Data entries
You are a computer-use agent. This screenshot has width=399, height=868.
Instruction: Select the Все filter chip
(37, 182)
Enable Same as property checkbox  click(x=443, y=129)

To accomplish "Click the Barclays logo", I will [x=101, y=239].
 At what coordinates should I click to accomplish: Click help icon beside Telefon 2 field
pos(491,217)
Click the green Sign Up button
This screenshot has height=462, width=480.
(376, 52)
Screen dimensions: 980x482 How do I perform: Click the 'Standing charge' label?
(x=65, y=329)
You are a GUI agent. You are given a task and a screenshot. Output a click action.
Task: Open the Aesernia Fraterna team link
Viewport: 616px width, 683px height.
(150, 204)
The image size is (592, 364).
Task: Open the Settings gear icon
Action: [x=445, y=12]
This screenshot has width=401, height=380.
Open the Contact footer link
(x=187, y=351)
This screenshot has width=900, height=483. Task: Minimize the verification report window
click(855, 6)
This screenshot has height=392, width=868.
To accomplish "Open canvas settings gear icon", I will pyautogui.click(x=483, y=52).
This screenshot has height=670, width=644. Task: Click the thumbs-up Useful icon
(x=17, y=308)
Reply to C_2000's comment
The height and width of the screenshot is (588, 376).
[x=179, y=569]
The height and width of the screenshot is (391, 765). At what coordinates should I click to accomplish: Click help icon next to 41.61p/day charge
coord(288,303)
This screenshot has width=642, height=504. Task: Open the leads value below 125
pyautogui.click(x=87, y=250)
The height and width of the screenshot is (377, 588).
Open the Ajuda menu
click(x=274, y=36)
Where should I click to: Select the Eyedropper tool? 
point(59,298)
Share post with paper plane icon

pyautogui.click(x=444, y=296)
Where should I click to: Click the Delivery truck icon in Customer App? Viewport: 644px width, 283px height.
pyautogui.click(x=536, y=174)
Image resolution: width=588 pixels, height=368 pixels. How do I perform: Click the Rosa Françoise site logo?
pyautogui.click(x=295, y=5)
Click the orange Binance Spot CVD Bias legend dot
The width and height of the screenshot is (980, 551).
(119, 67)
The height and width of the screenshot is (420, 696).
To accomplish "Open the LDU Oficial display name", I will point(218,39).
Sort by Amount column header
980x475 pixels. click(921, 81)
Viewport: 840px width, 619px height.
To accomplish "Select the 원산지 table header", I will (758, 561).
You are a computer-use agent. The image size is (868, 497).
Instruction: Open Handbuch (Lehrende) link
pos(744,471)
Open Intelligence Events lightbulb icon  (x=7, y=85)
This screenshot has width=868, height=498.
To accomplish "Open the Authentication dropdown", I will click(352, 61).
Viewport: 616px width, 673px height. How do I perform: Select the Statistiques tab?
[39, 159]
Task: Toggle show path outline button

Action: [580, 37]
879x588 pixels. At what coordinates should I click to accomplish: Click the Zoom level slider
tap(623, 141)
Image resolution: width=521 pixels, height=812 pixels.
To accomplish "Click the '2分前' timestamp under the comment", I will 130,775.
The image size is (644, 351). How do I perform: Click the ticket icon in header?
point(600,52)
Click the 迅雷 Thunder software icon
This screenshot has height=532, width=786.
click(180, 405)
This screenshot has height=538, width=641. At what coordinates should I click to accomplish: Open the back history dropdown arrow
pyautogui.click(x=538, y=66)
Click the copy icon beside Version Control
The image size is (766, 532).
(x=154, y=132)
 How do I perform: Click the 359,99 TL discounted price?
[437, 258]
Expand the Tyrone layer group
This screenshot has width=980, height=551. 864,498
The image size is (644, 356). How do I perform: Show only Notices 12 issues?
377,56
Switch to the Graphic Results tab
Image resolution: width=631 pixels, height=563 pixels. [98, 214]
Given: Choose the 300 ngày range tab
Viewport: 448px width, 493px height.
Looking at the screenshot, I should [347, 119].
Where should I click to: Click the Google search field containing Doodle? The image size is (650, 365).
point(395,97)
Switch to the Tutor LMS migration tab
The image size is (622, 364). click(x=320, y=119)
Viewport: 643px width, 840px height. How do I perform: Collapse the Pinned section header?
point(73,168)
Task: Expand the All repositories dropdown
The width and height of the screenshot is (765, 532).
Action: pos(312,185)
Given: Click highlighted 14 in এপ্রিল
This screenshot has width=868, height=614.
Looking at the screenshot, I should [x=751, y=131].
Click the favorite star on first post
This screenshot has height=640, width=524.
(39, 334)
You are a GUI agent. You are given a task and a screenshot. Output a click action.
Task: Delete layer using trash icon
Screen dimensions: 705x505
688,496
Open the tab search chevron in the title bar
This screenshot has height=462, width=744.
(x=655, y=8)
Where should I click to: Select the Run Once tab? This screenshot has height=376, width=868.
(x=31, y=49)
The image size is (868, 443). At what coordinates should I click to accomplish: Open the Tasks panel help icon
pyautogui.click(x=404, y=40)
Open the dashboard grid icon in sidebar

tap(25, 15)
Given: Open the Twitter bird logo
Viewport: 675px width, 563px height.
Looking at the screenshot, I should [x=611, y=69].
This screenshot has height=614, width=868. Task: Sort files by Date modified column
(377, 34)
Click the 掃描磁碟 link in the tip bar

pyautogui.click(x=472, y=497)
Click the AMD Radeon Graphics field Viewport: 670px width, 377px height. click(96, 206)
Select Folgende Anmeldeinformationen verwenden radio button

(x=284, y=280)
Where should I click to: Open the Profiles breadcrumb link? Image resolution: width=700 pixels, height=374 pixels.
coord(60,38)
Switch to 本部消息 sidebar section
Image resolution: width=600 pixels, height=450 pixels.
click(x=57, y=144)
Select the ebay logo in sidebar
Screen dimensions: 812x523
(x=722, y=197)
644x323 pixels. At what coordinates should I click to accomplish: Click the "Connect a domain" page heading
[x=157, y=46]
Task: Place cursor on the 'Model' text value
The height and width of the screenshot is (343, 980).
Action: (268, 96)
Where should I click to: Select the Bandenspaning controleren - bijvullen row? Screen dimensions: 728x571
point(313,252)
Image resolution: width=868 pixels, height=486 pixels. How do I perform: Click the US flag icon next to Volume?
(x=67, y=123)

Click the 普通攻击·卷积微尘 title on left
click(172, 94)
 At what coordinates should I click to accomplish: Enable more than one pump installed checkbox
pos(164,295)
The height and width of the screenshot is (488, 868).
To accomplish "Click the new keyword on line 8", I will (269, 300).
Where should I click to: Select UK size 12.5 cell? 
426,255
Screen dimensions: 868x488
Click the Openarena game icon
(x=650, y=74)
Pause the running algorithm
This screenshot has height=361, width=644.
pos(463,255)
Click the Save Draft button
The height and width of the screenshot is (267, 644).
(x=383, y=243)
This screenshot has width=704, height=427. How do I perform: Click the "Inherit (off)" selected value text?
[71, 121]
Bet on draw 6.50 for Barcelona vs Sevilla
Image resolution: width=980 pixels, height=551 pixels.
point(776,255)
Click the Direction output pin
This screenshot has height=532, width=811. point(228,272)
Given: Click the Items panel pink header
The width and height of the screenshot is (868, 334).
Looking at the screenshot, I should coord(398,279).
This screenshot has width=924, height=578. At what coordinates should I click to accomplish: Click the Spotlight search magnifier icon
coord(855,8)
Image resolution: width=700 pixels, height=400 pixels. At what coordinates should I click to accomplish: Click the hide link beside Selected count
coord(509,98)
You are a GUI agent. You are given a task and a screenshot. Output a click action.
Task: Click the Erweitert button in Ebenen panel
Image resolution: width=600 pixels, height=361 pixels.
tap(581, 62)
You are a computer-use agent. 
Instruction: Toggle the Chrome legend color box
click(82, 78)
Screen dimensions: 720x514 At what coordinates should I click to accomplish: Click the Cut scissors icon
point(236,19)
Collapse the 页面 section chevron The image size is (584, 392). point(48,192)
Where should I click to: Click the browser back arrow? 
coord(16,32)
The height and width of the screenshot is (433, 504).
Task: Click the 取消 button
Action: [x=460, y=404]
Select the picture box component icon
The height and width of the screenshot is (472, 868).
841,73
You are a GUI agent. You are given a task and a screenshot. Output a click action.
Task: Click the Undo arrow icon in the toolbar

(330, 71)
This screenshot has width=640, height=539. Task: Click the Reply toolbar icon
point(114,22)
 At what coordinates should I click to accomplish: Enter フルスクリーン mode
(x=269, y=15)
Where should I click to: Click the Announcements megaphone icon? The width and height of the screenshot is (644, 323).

#### WORK INSTRUCTIONS:
Among the lines above, find those carrying the word "computer" and copy them out.

#### TASK RESPONSE:
You are a computer-use agent. This screenshot has width=399, height=868.
You are a computer-use agent. The image size is (868, 497).
You are a computer-use agent. 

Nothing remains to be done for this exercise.